Targeting TET3 suppresses group 3 medulloblastoma stemness and progression via impairing hypomethylation of Otx2 super-enhancer.

Medulloblastoma (MB), particularly Group_3 (G3-MB), remains the most aggressive subgroup due to strong stemness and therapeutic resistance. Through genome-wide DNA methylation and transcriptomic analysis of human MB samples, we identify enhancer hypomethylation as a key feature sustaining G3-MB stemness and tumor progression. Notably, hypomethylation of the Otx2 super-enhancer (SE) is a prognostic marker and potential therapeutic target for G3-MB patients. We demonstrate that disrupting Otx2 SE activity effectively reduces tumor growth in vivo, highlighting its critical role in G3-MB maintenance. TET3, recruited by OTX2, demethylates the Otx2 SE, promoting chromatin opening and sustaining tumor proliferation and stemness.
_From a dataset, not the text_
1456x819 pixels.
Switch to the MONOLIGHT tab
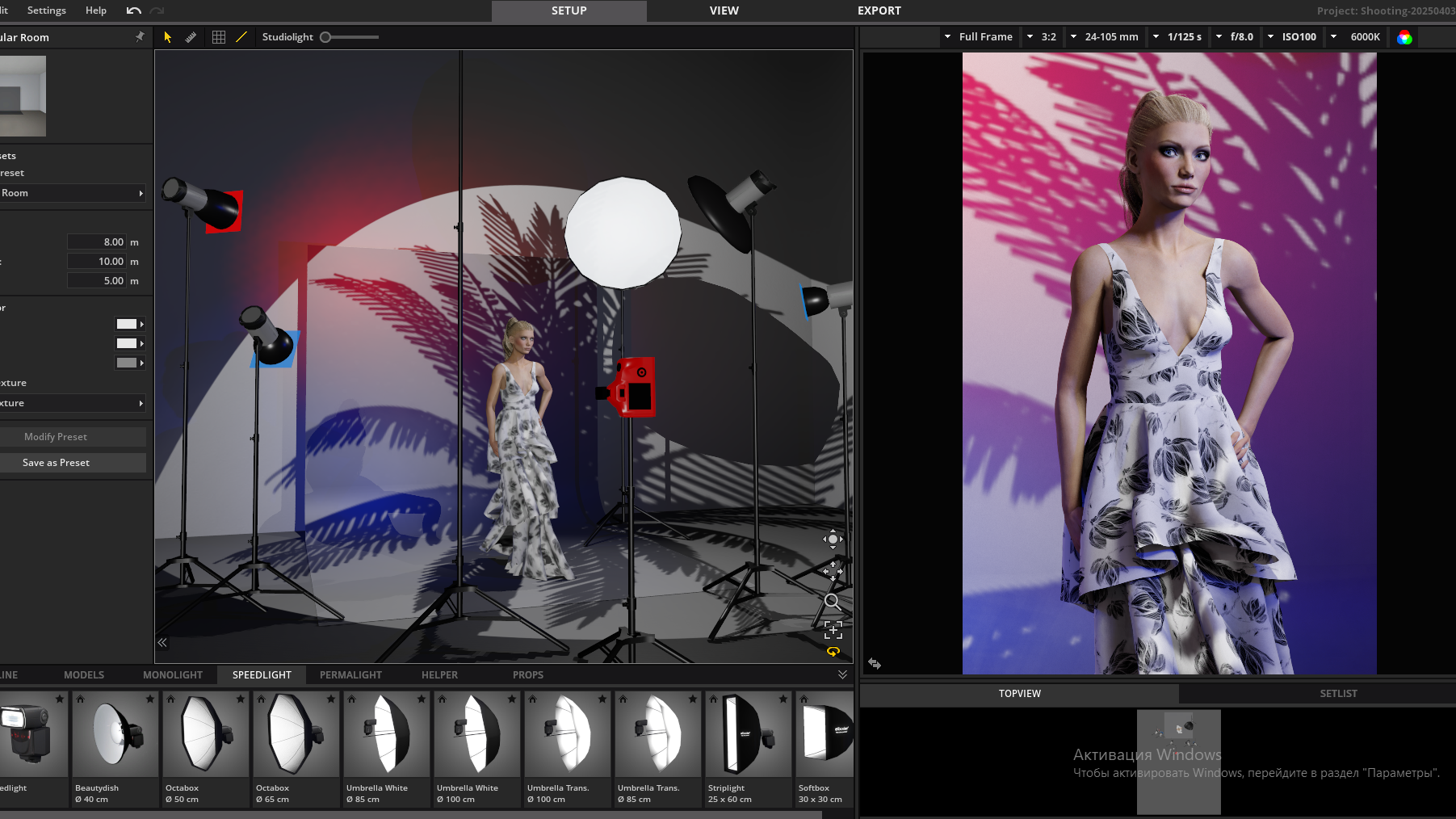pos(173,674)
To translate these findings into therapy, we develop a liposomal nanoparticle (LNP)-based delivery system for siTET3 or a cytosine-based inhibitor of TET3, achieving significant tumor-suppressive effect in a patient-derived orthotopic xenograft model of G3-MB. Our study provides the targeted approach for Otx2-driven G3-MB and introduces LNP-based epigenetic therapy as a promising low-toxicity strategy.